# INFORMATION GIVEN
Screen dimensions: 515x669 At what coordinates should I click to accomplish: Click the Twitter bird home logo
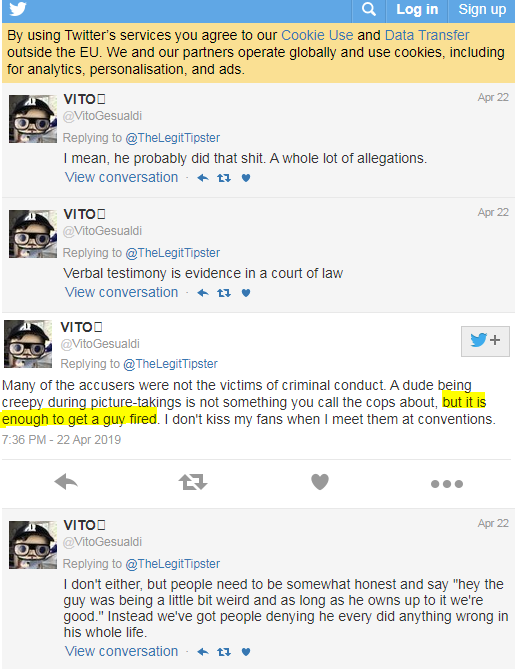point(18,9)

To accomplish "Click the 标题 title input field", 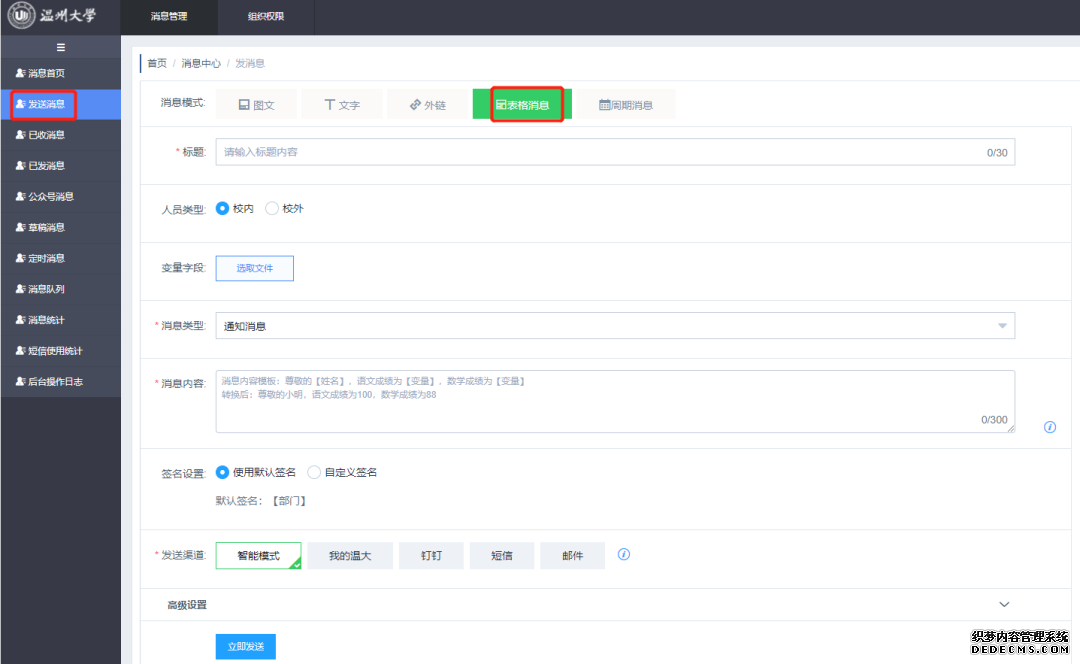I will [x=600, y=152].
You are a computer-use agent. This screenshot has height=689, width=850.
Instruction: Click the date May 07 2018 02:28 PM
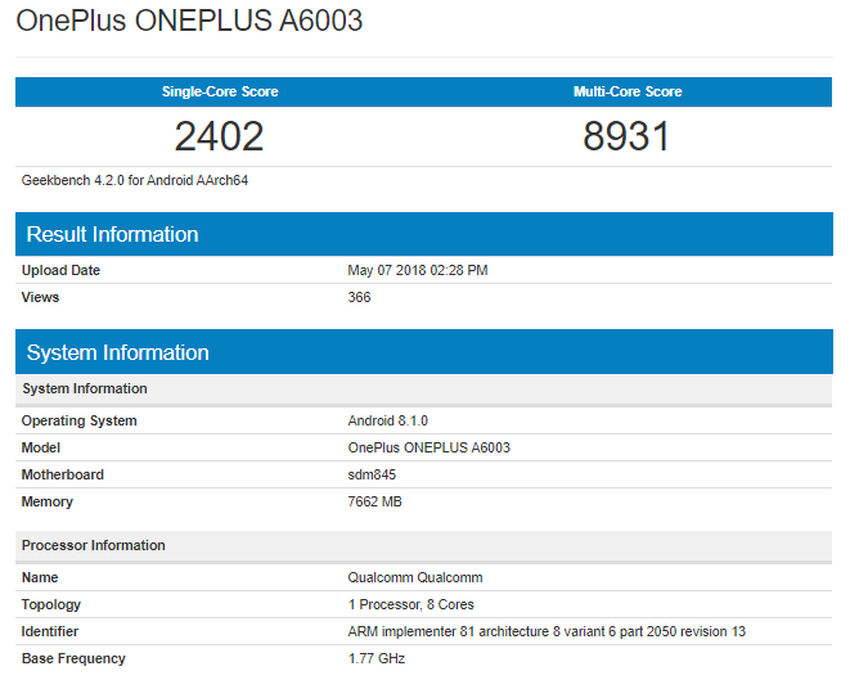click(422, 270)

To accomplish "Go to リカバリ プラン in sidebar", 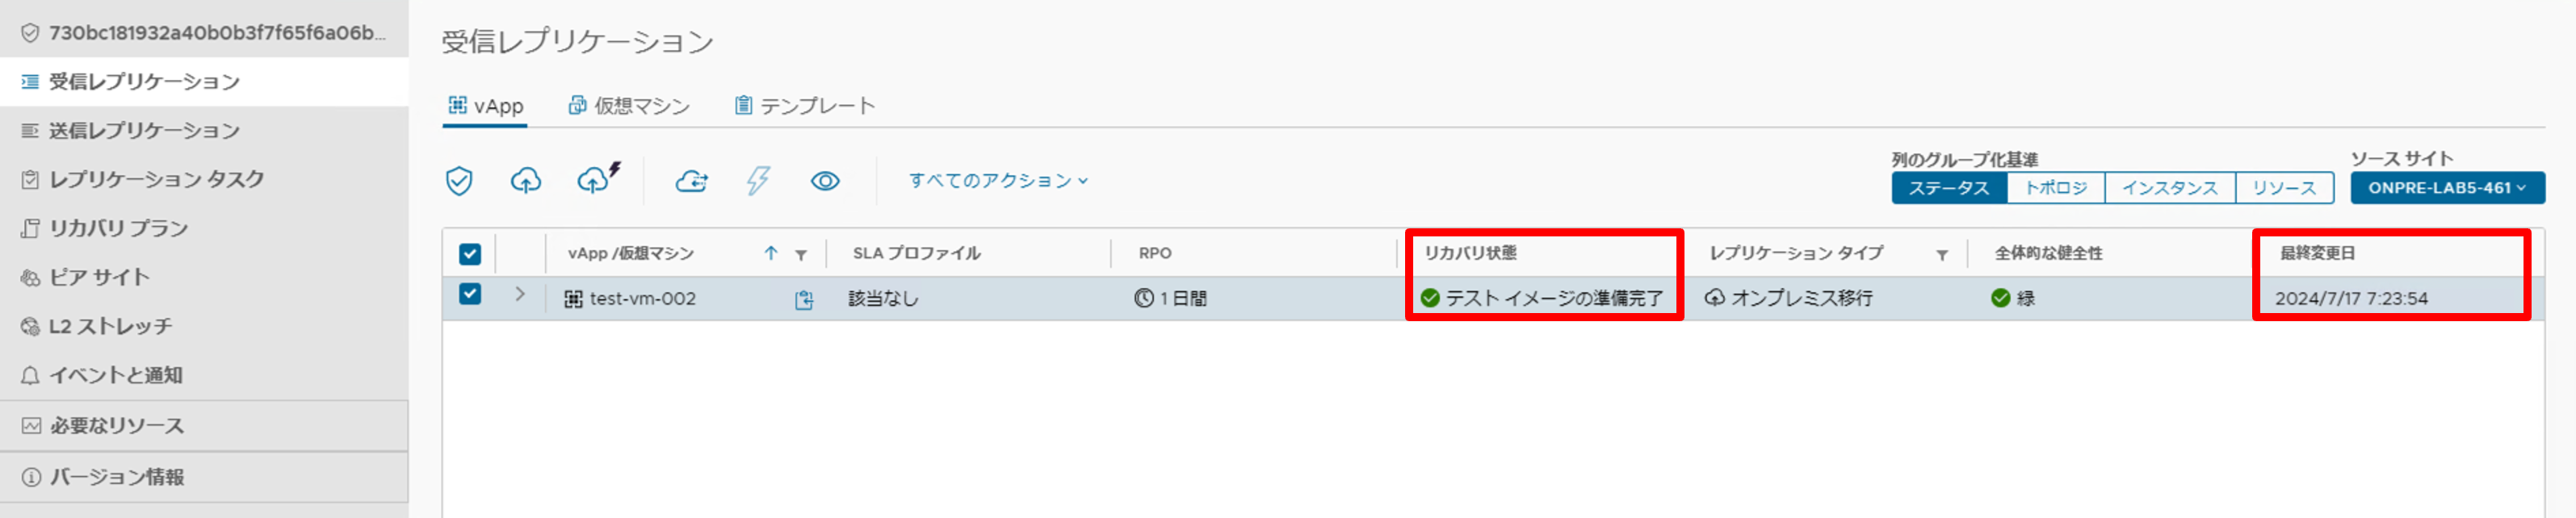I will 118,229.
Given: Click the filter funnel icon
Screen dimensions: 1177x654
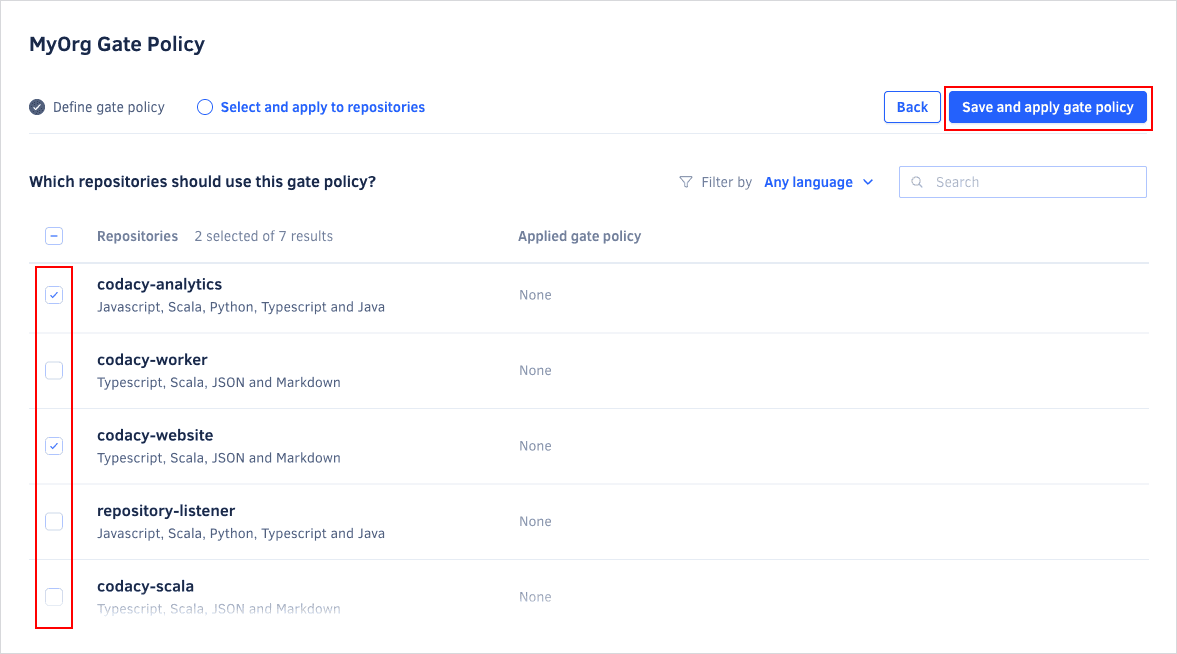Looking at the screenshot, I should [x=686, y=182].
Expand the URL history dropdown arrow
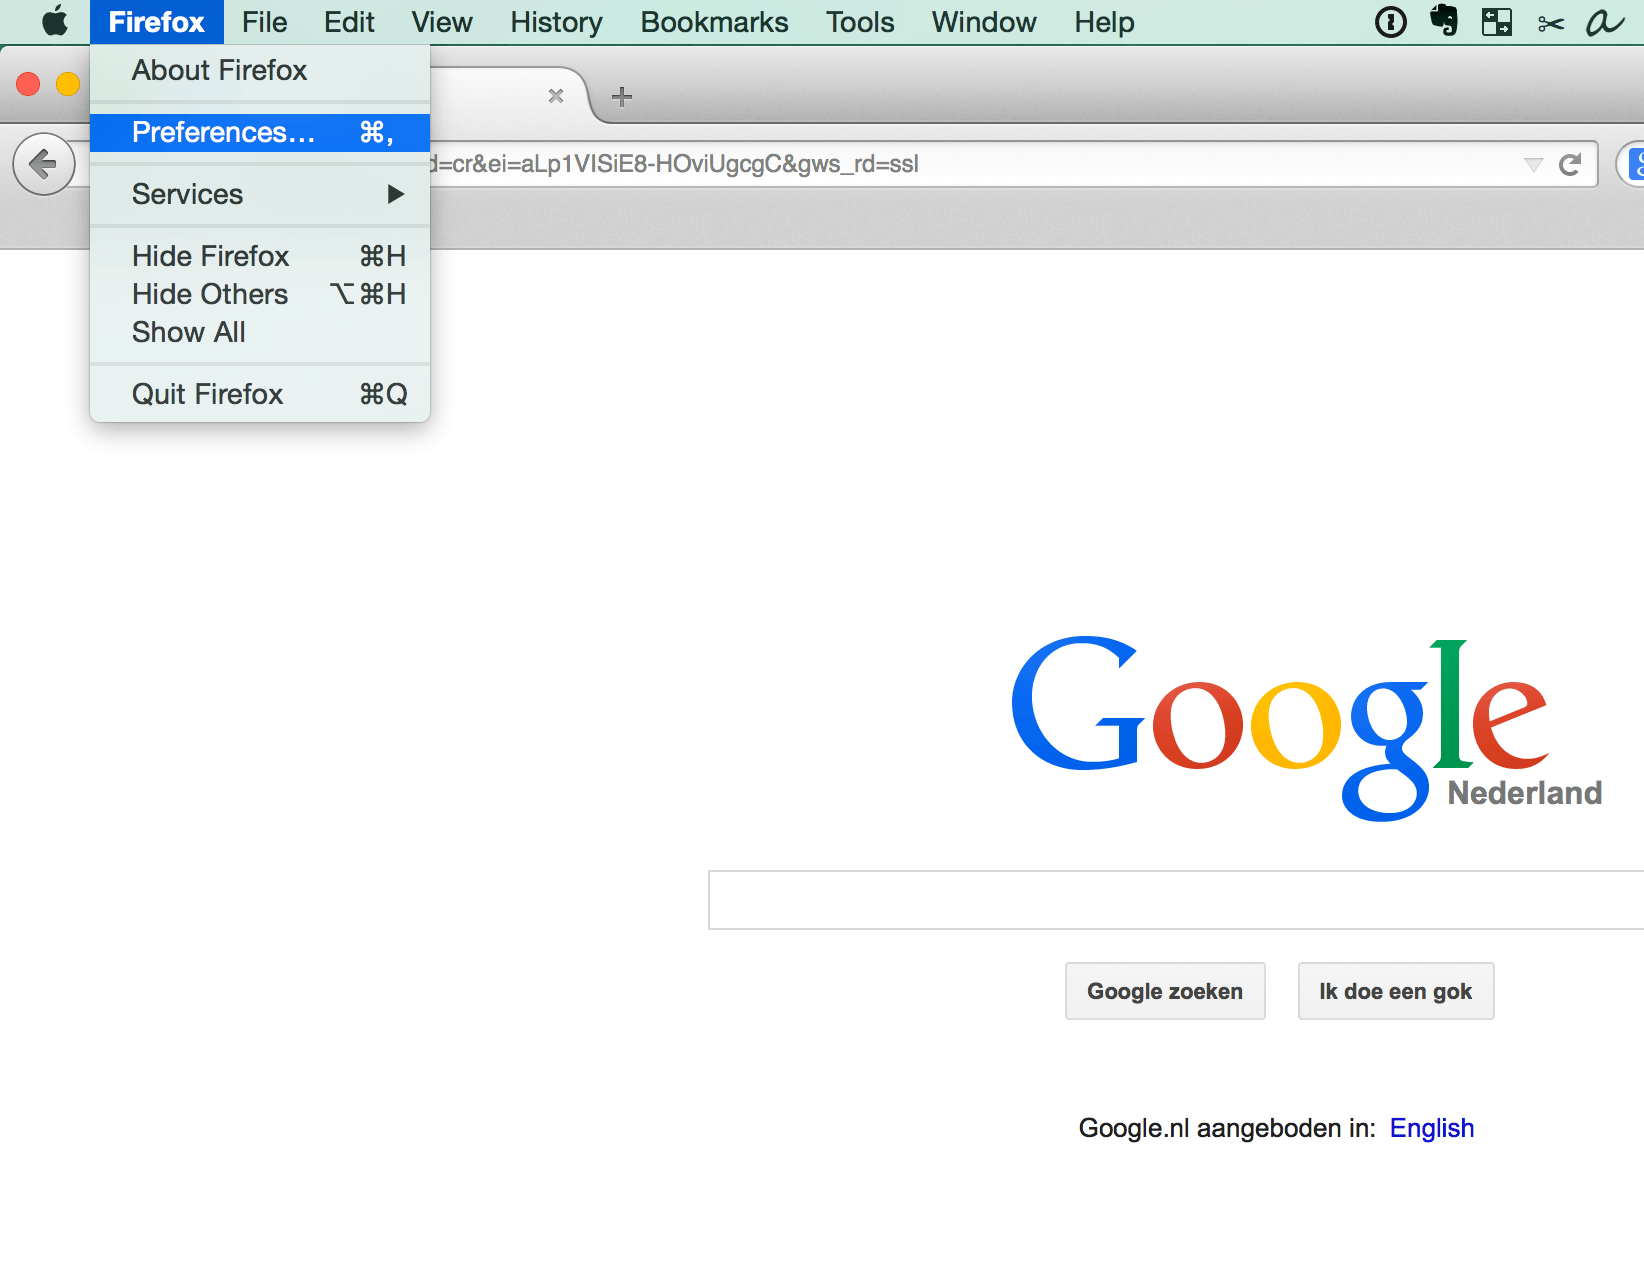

# WHAT THE EXERCISE ASKS
In the records above, locate the line with "Screen dimensions: 1177x654"; output it and each line after it through the last one, exactly, omitting pictures.

# TASK RESPONSE
Screen dimensions: 1177x654
Looking at the screenshot, I should [x=686, y=182].
Expand the URL history dropdown arrow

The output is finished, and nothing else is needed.